Vatican calls for daring, ethical captains of industry
Secretary of State Cardinal Tarcisio Bertone opened the Executive Summit on
Ethics at the Vatican this Thursday with a call for business executives and
captains of industry to aim for a higher goal: the common good of humanity.
The
June 16th - 18th summit was organised by the Pontifical Council for Justice and Peace
with the aim of putting the advise of Pope Benedict XVI contained in the encyclical
Caritas in veritate, into practice, two years on from its publication.
Speaking
at the opening session this morning, Card.
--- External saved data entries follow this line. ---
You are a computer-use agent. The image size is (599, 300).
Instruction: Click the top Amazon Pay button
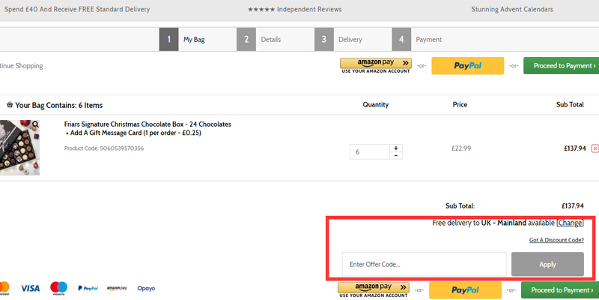coord(376,64)
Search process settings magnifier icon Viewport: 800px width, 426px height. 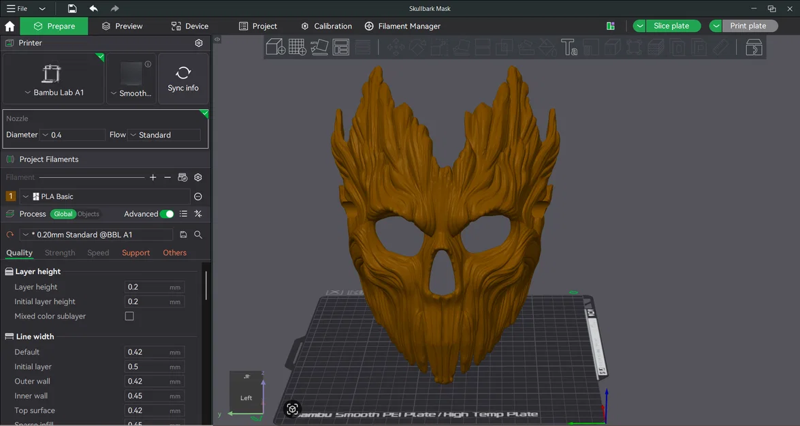point(198,234)
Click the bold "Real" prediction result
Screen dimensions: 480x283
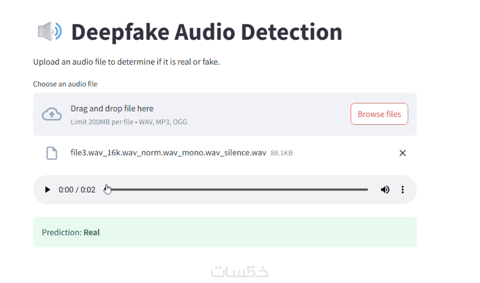(92, 232)
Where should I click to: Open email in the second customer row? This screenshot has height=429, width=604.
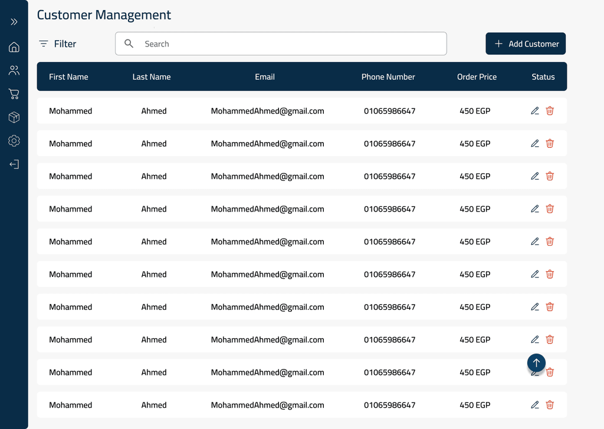(x=267, y=144)
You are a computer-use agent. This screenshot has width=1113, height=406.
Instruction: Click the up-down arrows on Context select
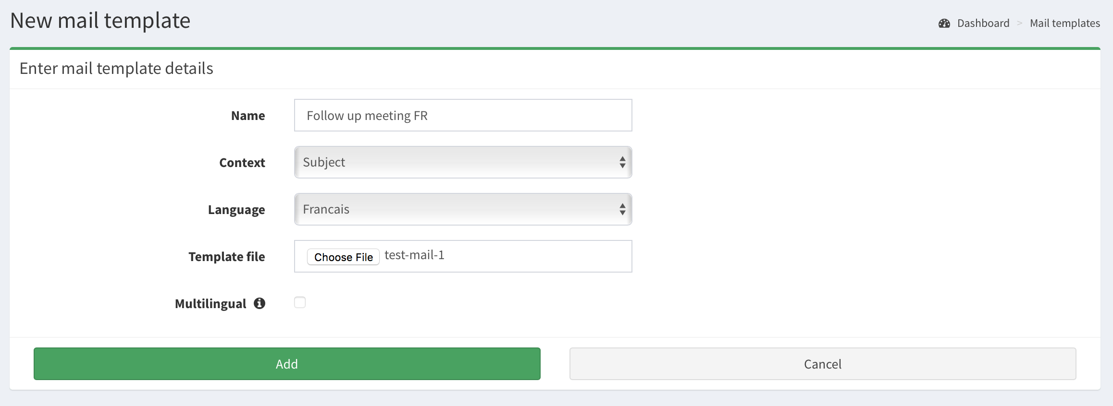tap(622, 162)
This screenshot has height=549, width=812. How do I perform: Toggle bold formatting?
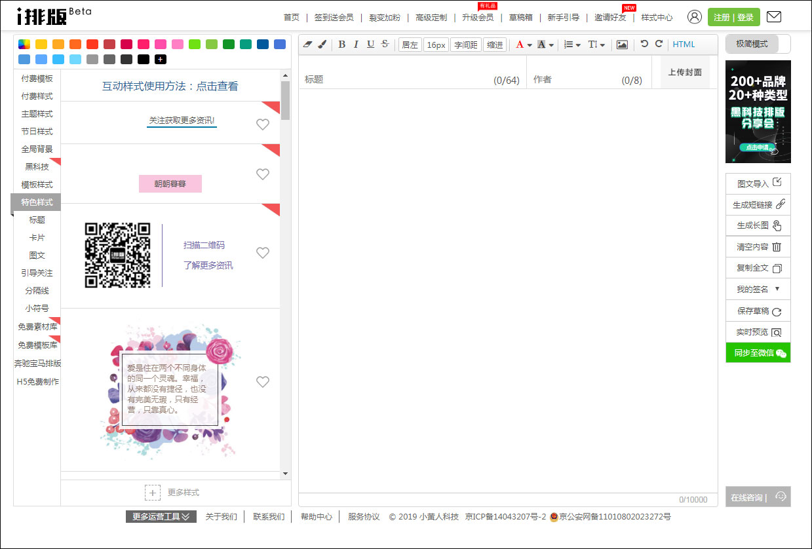click(341, 45)
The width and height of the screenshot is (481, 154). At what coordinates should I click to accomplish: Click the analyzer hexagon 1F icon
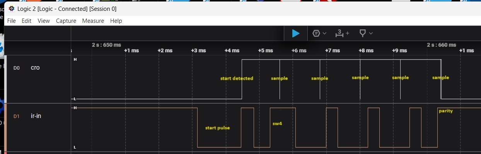click(x=316, y=33)
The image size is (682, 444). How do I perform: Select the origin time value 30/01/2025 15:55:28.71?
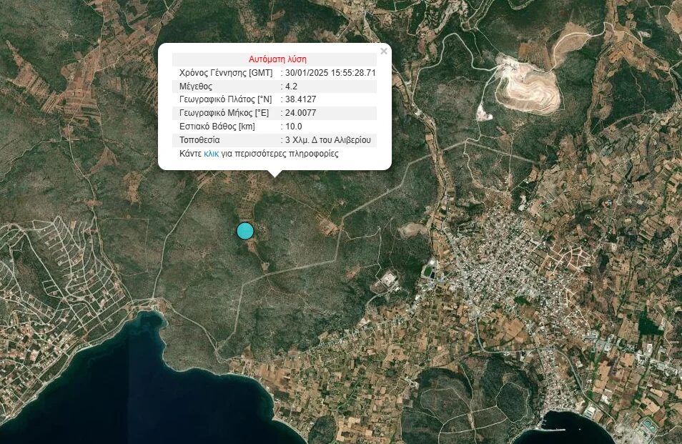point(330,73)
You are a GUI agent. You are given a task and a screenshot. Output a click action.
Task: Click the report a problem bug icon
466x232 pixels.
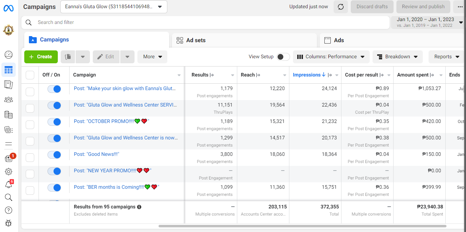click(9, 223)
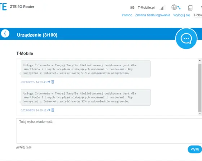
Task: Delete the 14:30:12 message with trash icon
Action: (x=53, y=110)
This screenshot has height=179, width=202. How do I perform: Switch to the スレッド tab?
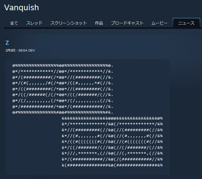34,23
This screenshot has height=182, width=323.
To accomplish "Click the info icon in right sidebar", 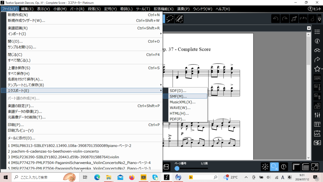I will (317, 41).
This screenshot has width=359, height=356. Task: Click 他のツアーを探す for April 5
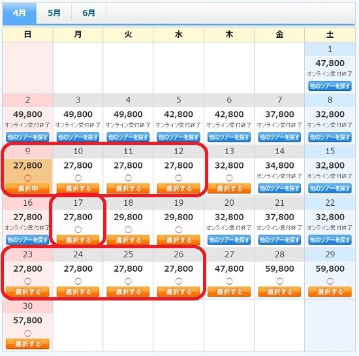tap(179, 137)
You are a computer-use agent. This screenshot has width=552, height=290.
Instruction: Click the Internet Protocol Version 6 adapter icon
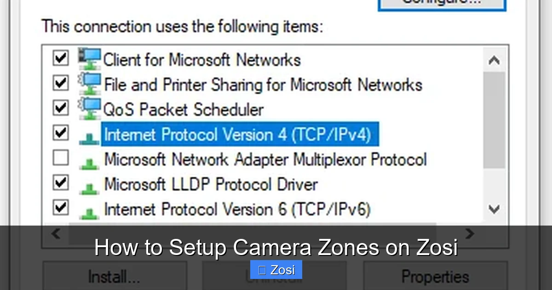click(x=90, y=209)
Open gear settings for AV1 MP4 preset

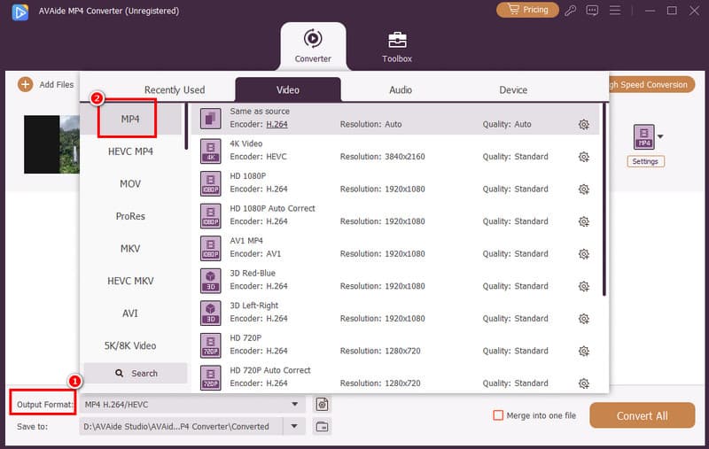(x=583, y=254)
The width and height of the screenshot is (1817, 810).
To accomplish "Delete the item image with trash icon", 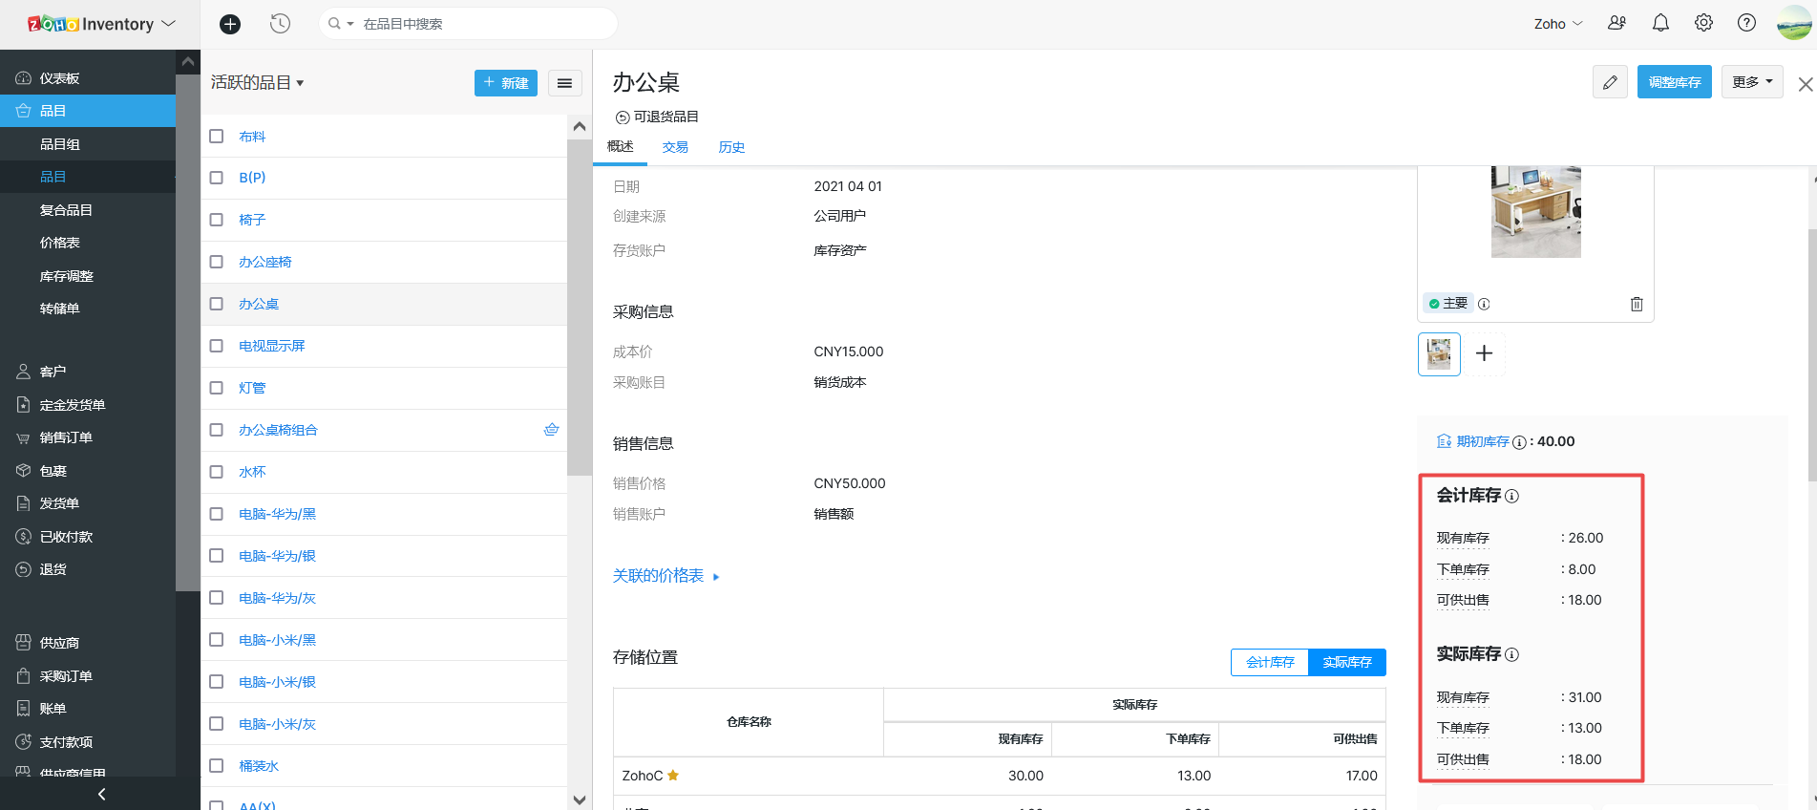I will (x=1636, y=304).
Bertone said “Nowadays business leaders
who want to take the Church’s social teaching seriously will need to be more daring,
not limiting themselves to socially responsible practices and/or acts of philanthropy
(positive and meritorious though these may be), but striking out into new territories”.
The Secretary of State noted that business and social responsibility is an
increasingly important theme faced with the crisis in world finance today. “Ethical
theories concerned with business and social responsibility abound” he said, “but not
all of them are acceptable” especially those cases “where socially responsible practices
are adopted primarily as a marketing device”. And while the Cardinal Bertone praised
philanthropic initiatives in the business world he said there were simply not enough.
Instead
the Cardinal called on business men and women to meet the challenge of the “growing
labour demand” particularly on the part of the great numbers of young people, to incorporate
the society’s marginalised into their initiatives to “ensure that these people become,
not problems, but resources and opportunities: for themselves, for business, and for
society as a whole”.
He also called of a just administration of “common goods”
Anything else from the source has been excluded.